A PROFESSORA DE FRANCÊS

De Romano Dazzi

 

 

Chamava-se Gianna, ou Joana. Lecionava francês. E como a odiávamos!

Era italiana mas, casada com um francês, havia morado em Paris por um longo tempo.

Tão longo, que acabaram os dois cansando um do outro.

Ele ficou lá, ela voltou para a casa dos pais. A partir daí, ela foi “a francesa”.

A palavra era vagamente depreciativa e lembrava coisas terríveis: Moulin rouge, can-can, meias-ligas,  chanel n. 5. Enfim, o pecado;  um pecado capital.

A luxuria morava na França, assim como a gula na Alemanha, a avareza na Inglaterra, o orgulho na Espanha, a preguiça....bem, a preguiça, sem dúvida, no sul da Itália.....

Como éramos preconceituosos! Mas agora eles acabaram, não é?

Uma divorciada, naquele tempo, era apontada como uma pecadora, uma excomungada.

Só quem morou numa comunidade tradicionalista clerical sabe da repressão e da censura, da intolerância e do preconceito que a regem.

Ninguém parecia querer se aproximar da moça; poucos falavam com ela, apenas o indispensável., as mulheres por temor do cura; os homens por temos das mulheres.

Apesar disso, ao passar, despertava a pena disfarçada das mulheres e o interesse indisfarçável dos homens. 

Quando a conheci teria uns cinqüenta anos. Alta, magra, loira, olhos verde claro, com um olhar tão penetrante que nos atravessava como se fôssemos  feitos de vidro.

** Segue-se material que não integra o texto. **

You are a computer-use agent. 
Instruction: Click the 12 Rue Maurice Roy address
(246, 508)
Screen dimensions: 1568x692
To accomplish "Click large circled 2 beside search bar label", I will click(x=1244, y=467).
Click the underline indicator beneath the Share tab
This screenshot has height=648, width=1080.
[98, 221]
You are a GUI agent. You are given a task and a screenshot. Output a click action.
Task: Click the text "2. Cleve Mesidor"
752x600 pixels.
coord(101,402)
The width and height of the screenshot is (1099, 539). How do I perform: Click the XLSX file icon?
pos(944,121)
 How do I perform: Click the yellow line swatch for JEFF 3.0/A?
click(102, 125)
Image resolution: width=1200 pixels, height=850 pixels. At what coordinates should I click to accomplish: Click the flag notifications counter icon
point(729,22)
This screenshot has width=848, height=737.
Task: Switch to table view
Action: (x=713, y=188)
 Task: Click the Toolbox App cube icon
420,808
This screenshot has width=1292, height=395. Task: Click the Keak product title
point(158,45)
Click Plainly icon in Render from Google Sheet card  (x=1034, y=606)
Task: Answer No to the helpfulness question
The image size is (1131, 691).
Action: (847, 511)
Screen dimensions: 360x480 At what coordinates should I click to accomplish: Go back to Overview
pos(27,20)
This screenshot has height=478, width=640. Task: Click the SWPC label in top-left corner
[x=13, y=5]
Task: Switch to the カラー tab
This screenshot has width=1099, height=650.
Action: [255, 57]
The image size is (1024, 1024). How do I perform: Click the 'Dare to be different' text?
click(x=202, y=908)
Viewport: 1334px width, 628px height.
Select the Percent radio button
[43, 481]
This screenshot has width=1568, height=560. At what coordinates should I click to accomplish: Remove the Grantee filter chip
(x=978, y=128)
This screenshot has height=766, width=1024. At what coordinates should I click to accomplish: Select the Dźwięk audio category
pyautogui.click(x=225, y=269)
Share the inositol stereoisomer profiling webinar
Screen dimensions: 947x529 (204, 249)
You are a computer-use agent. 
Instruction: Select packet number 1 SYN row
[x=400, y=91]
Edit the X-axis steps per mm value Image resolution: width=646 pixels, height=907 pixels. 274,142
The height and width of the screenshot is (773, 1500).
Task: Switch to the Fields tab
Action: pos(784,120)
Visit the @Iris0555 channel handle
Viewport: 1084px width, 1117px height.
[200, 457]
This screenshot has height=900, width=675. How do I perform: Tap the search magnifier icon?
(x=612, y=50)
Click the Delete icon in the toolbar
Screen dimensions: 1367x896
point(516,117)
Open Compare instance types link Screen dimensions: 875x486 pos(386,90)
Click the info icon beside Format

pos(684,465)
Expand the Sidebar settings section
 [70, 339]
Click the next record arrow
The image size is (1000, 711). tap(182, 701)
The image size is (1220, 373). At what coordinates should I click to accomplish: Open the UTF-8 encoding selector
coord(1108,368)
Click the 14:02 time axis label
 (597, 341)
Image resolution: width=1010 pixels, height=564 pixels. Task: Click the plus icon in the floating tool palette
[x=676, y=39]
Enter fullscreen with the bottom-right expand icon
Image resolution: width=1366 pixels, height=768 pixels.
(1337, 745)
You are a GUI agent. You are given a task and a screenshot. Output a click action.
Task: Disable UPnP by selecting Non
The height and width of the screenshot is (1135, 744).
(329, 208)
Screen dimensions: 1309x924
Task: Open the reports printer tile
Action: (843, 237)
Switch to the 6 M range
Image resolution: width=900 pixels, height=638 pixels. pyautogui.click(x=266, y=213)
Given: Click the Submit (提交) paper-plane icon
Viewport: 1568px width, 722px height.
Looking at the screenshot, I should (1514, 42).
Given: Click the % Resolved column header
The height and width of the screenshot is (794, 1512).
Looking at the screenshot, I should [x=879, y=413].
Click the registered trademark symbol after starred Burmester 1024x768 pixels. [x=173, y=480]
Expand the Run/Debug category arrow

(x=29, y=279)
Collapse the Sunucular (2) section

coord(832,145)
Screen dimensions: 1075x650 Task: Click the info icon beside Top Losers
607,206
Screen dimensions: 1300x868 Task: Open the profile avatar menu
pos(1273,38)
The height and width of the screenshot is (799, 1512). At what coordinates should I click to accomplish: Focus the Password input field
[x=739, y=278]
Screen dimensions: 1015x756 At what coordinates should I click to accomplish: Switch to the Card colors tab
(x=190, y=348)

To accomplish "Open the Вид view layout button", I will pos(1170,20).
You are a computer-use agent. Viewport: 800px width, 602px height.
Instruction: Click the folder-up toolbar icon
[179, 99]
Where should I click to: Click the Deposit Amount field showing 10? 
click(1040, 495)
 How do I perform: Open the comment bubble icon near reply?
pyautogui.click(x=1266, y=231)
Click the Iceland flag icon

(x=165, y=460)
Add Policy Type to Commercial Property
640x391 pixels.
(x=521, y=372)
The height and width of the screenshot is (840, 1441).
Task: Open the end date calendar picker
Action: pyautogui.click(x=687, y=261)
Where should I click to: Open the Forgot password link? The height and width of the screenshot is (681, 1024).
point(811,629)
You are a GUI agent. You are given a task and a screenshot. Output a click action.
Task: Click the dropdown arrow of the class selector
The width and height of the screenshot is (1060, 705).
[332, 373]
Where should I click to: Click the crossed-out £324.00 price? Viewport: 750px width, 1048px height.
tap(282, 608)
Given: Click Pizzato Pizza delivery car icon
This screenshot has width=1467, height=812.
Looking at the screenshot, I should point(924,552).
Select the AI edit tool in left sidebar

Tinha gestos medidos, secos, um porte  elegante, mas era brusca no falar, reservada.

Vinha dar suas aulas no Ginásio, de bicicleta, pedalando todo dia 25 quilômetros, com sol, com chuva, com neve, sempre vestindo velhas roupas surradas, uma saia xadrez, a malha de lã no inverno, a blusinha de seda no verão; e um cachecol branco, que esvoaçava, lembrando fotos da Isadora Duncan.  Pensávamos que, se aquele cachecol fosse um pouquinho mais comprido, talvez chegasse a enroscar um dia na roda da bicicleta e.... mas era um pensamento infame.

Pelo contrário, ela sempre chegou na hora; todos os dias; por cinco longos anos, com uma única exceção: furou um pneu – pedíamos isso fervorosamente todos os dias – mas não adiantou. Pegou carona num caminhão e chegou apenas cinco minutos atrasada, em tempo para dar a prova bimestral, que nos vitimava sempre,  impiedosamente.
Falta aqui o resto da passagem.